● **DESCRIPTION OF THE TASK**: Task for the records below: please copy exactly, and only, the lines from the one containing "Image resolution: width=1080" to the last line, both included, leaving out the pictures.

● **INPUT MATERIAL**:

__________

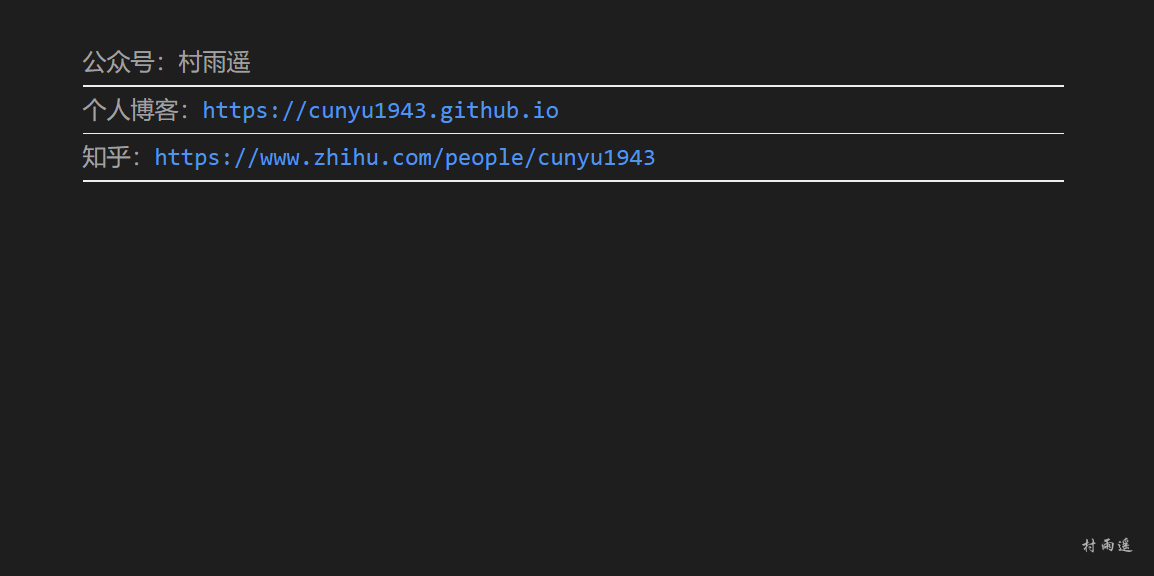Click empty space right of the blog link
Screen dimensions: 1154x576
810,110
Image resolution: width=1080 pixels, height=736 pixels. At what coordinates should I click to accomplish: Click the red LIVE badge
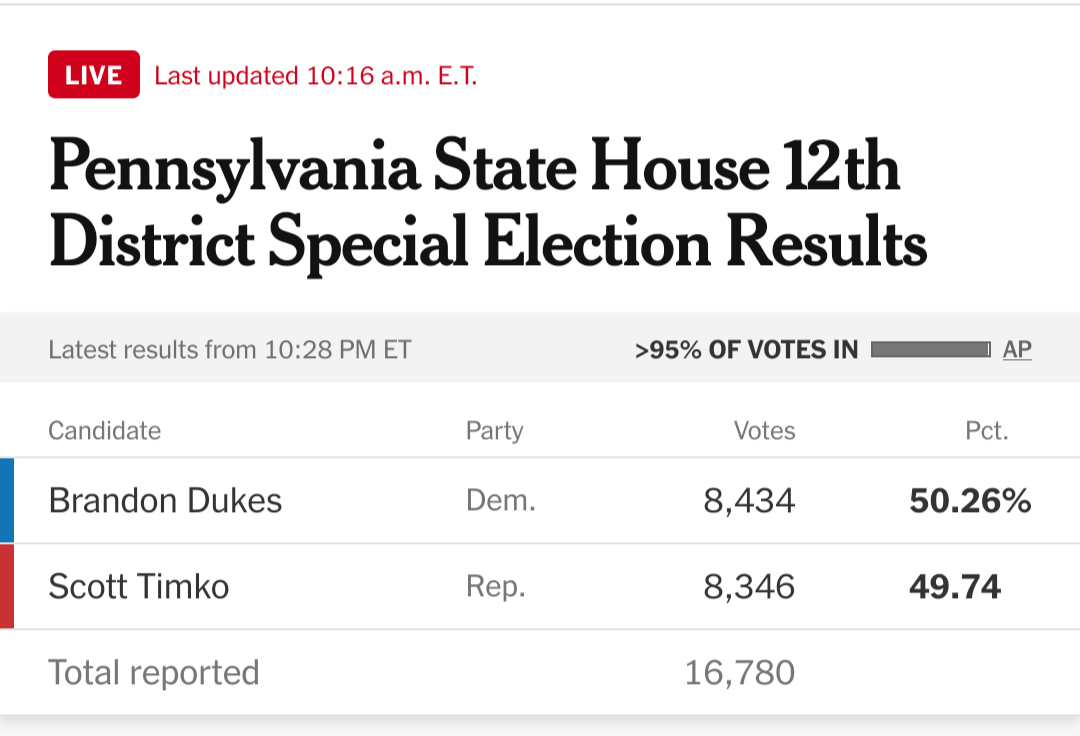coord(94,74)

__________

● **RESULT OF THE EXERCISE**:
Image resolution: width=1080 pixels, height=736 pixels. At what coordinates should I click to accomplish: Click the red LIVE badge
coord(94,74)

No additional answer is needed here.